Except there was no mouth-watering delicacy. Just Liverman’s sweat and tear-streaked face, a line of drool making its way down his chin like a demented slug or snail had slithered from his slack mouth and was making its slimy bid for freedom.
The birds had grown suddenly quiet. The stillness of the afternoon had a strange breathless, watchful quality, as if the natural world itself awaited the inevitable outcome of the events now unfolding.
As Guillory swept the hood through the still air with a final flourish reminiscent of a matador’s cape, a single gunshot shattered the silence.
Kate Guillory’s head exploded.
That’s how it looked to Evan as the round blew Liverman’s head apart. Gore spotted his own face but nothing like it did hers on the far side of Liverman. Blood and gray brain matter and glistening white bone and lank greasy hair spattered her face and hair and clothes, coating her with what remained of the monster who had haunted her dreams and tormented her in her waking hours.
Except unlike Garfield’s bile and vomit that she’d scrubbed from her skin with a manic, almost hysterical intensity, she’d have worn the gore that now dripped from her face like a badge of honor, paraded through the streets with it drying on her face in the warm sun.

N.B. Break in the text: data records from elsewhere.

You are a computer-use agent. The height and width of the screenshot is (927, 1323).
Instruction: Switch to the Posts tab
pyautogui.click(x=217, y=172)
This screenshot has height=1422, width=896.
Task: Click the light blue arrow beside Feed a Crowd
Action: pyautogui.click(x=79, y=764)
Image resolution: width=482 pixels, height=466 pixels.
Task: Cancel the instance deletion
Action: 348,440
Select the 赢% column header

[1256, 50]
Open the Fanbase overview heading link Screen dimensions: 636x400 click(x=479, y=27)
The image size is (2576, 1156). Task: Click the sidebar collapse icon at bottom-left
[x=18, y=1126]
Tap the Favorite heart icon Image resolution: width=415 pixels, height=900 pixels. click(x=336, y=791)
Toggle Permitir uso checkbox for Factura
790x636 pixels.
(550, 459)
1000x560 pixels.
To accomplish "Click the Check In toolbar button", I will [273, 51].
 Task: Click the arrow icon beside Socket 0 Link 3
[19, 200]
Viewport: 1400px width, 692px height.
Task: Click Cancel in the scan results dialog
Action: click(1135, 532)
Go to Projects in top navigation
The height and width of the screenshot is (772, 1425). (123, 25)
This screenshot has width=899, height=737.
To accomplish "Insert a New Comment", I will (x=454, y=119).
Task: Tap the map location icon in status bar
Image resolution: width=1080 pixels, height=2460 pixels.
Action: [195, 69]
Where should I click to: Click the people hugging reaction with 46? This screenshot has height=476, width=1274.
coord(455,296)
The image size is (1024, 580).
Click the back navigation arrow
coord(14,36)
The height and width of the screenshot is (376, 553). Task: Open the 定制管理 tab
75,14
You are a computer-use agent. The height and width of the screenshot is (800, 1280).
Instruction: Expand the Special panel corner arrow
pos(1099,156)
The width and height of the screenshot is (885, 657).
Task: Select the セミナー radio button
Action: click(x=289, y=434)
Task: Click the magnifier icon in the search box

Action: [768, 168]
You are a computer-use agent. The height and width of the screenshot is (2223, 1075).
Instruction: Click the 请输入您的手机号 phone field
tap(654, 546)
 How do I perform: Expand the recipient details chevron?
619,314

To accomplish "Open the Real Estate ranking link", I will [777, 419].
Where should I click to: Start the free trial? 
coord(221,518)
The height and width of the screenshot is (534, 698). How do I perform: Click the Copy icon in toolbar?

Evan knew as surely as she did herself that Liverman’s blood and gore had done more than cleanse her of the horrors of her ordeal. With the raising of the hood she had allowed it to wash away some part of her humanity.
As had he for being a willing party to it.
One more small sacrifice paid by each of them, a step taken into another place where justice and vengeance are without distinction.
It seemed to him that she stood now waiting for a greater price for that crime to be demanded, for payment to be swiftly made. He turned away from her defiant pose to face it with her, looked to the rooftop. Saw the sun reflect on the glass of a sniper’s scope.
It wasn’t aimed at Guillory.
And his heart swelled inside his chest to see that it was pointing directly at him.